Identification of Red Flags
We monitor for the following categories of red flags:
- Alerts, notifications, or warnings from a consumer reporting agency, including a fraud alert, address discrepancy, or active-duty alert.
- Suspicious documents, including identification that appears altered, photographs that do not resemble the applicant, information inconsistent with information on file, or paystubs that appear forged.
- Suspicious personal identifying information, including a Social Security number out of issuance range, addresses associated with known fraud, mismatches between SSN and date of birth, and inconsistencies across the application.
- Unusual use of the account, including atypical patterns of inquiry or sudden large draw-down.
- Notice from customers, victims, regulators, or law enforcement regarding possible identity theft.
Detection
We detect red flags through customer-identification programs (CIP), Office of Foreign Assets Control screening, third-party fraud-detection vendors, anomaly monitoring, document-authentication tools (including remote identity verification with optional biometric matching), and review of consumer-credit reports.
Response
When a red flag is detected, we take one or more of the following actions appropriate to the level of risk:
- Verify the customer's identity through additional documentation or knowledge-based authentication.
- Decline to open or close the account or to fund the transaction.
- Notify the consumer.
- Notify law enforcement.
- Notify the Consumer Financial Protection Bureau and applicable state regulators where required.
- File a Suspicious Activity Report (SAR) where required under the Bank Secrecy Act.
- Report the incident under state breach-notification laws if Personal Information was compromised.
Service-Provider Oversight
We require service providers (including credit-pull vendors, employment verifiers, e-signature platforms, and document-collection portals) to maintain identity-theft prevention controls equivalent to or stronger than ours.
Consumer Resources
If you believe you have been a victim of identity theft, contact us immediately at contact@marcusnaulin.com or (805) 377-5626. We will, at no cost to you: (i) place a fraud alert with the credit bureaus on request; (ii) provide a copy of any record relating to your identity that we maintain; and (iii) cooperate with law-enforcement investigations.

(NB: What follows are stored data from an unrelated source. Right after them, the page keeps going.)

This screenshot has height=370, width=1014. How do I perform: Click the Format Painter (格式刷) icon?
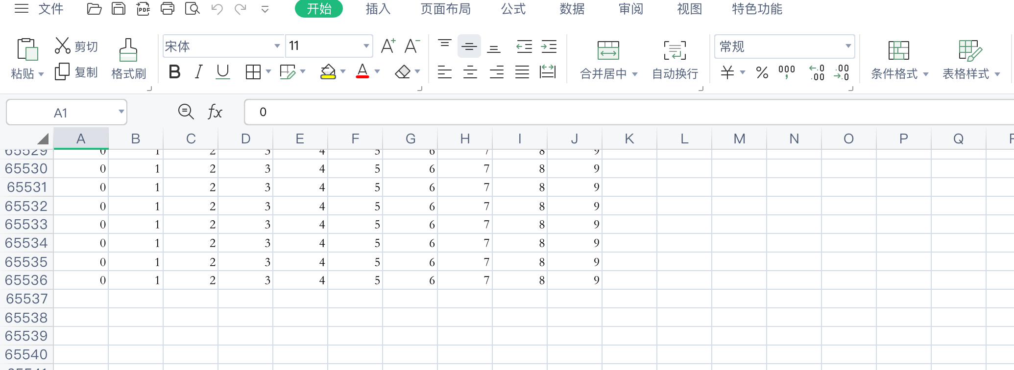tap(128, 50)
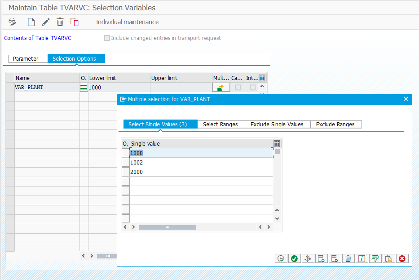Enable Include changed entries in transport request
This screenshot has width=419, height=280.
pyautogui.click(x=107, y=38)
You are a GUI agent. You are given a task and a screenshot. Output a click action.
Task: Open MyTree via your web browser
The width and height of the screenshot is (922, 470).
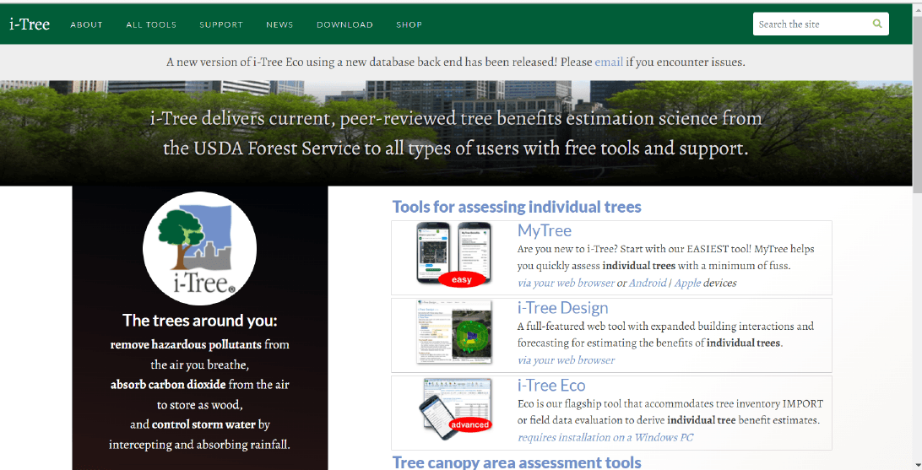pyautogui.click(x=566, y=283)
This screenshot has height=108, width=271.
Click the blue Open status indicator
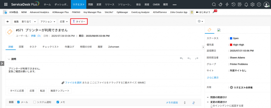tap(231, 38)
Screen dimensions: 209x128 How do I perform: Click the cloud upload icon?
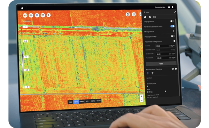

You may also visit identitytheft.gov.
Annual Review
The Program is reviewed annually and updated as necessary to address evolving risks, regulatory changes, and lessons learned from incidents.
Contact Us
Marcus Naulin — Mortgage Planner & Real Estate Pro
Direct: (805) 377-5626
NMLS#: 469645 | DRE#: 01322846
Email: contact@marcusnaulin.com
Website: https://marcusnaulin.com
To exercise privacy rights, request records, opt out of communications, or ask any question about this policy, contact us through any channel above. We respond to written requests within thirty (30) days where feasible, and within statutorily mandated timeframes where shorter periods apply.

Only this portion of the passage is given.